Instructions for the task — Among the entries below, one stretch runs from the line that contains "icon beside bleepingcomputer.com" through the line that contains "You are a computer-use". Repeat that stretch exactly, ends included, and only that.

Collected data entries —
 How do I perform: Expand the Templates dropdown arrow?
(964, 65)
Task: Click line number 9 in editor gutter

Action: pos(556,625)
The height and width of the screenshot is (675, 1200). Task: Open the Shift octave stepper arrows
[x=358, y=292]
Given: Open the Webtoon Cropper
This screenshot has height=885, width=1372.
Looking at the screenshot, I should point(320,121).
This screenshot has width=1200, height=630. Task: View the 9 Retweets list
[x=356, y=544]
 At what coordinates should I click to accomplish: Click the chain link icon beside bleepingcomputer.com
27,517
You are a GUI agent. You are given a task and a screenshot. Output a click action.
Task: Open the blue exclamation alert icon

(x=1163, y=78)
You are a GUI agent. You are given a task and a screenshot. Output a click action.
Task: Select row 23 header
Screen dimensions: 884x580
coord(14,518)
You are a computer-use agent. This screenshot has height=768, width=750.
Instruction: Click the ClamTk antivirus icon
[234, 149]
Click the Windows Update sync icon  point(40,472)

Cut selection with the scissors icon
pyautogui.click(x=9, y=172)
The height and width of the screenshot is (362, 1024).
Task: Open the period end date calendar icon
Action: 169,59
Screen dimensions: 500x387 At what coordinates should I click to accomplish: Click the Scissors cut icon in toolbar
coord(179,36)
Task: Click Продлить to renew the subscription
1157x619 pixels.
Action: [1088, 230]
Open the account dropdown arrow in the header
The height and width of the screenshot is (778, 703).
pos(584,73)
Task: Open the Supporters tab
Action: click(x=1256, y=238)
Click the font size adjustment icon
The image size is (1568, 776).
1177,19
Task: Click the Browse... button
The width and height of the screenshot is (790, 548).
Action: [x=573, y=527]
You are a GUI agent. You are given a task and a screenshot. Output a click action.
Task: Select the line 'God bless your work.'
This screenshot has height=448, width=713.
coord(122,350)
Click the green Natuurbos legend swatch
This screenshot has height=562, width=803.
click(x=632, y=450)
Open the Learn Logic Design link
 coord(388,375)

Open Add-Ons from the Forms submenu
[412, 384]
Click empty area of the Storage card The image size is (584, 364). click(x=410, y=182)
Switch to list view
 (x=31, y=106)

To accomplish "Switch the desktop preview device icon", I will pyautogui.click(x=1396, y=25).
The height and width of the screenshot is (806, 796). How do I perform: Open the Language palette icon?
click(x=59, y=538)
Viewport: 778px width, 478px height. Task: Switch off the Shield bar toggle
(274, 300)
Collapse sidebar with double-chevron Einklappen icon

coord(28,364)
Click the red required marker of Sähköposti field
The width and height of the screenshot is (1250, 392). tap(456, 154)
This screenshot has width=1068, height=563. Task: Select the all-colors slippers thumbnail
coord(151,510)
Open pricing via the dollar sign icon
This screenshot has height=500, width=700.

Reply —
 At what coordinates should I click to accomplish: Click the chain link icon beside bleepingcomputer.com
27,517
You are a GUI agent. You are given a task and a screenshot. Output a click action.
Task: Open the blue exclamation alert icon

(x=1163, y=78)
You are a GUI agent. You are given a task and a screenshot. Output a click action.
Task: Select row 23 header
Screen dimensions: 884x580
coord(14,518)
You are a computer-use agent. This screenshot has height=768, width=750.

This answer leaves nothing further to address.